Wednesday, February 15, 2012

How to improve Tar Optimization and Indexing process in CQ 5.4 / WEM

Use Case: You have a lot of tar files (Because of some bad code) that you want to clear quickly Or you want to improve indexing process while reindexing repository.

Pre-requisite CRX2.2 with Hotfix or greater.


There are two new TarPersistenceManager configuration

The optimizeCount option controls how many blocks the
TarPM optimizer processes at a time. The default value is
one, which avoids blocking concurrent user operations as
much as possible. By increasing this value the TarPM
optimization speed increases, but the performance of
concurrent user operations decreases.

In addition to this you can do following,

The main problem of the Tar PM optimization is reading from the Tar index files in random order.
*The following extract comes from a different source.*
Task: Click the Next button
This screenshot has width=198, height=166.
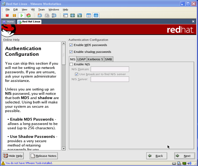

To speed this up, load the files in the buffer cache every few minutes, from both the crx.default and the version directory:
cat .../repository/workspaces/crx.default/index*.tar > /dev/null
cat .../repository/version/index*.tar > /dev/null

The indexInMemory option is a boolean flag for making the
repository read all TarPM index files entirely in memory.
This can significantly boost performance for large
repositories, but requires gigabytes of free RAM.

Here is How this needs to be set,

<PersistenceManager class="">
<param name="optimizeCount" value="{Numeric value you want to set}" />
<param name="indexInMemory" value="true" />

Please test it before use

Special Thanks to Thomas Mueller and Jukka zitting from Adobe for this information.


  1. what do you mean by "(Because of some bad code)" in this case? can you give any examples of "bad code" that might cause there to be "a lot of tar files"?

    1. Simple bad code is while(1){ Create Node in repository or create replication content } any recursive call for which terminating condition never comes and it create repository node.

  2. Hi Yogesh,
    How do we determine the optimal value for optimizeCount?

    1. Shuja,

      It depends upon how much blocking you can tolerate. Keeping value as less as possible make sure that there is no slowdown in user experience. As tar fiels will be blocked for write for that time. I guess for author instance you can increase this count if you know your author would not be working for that time.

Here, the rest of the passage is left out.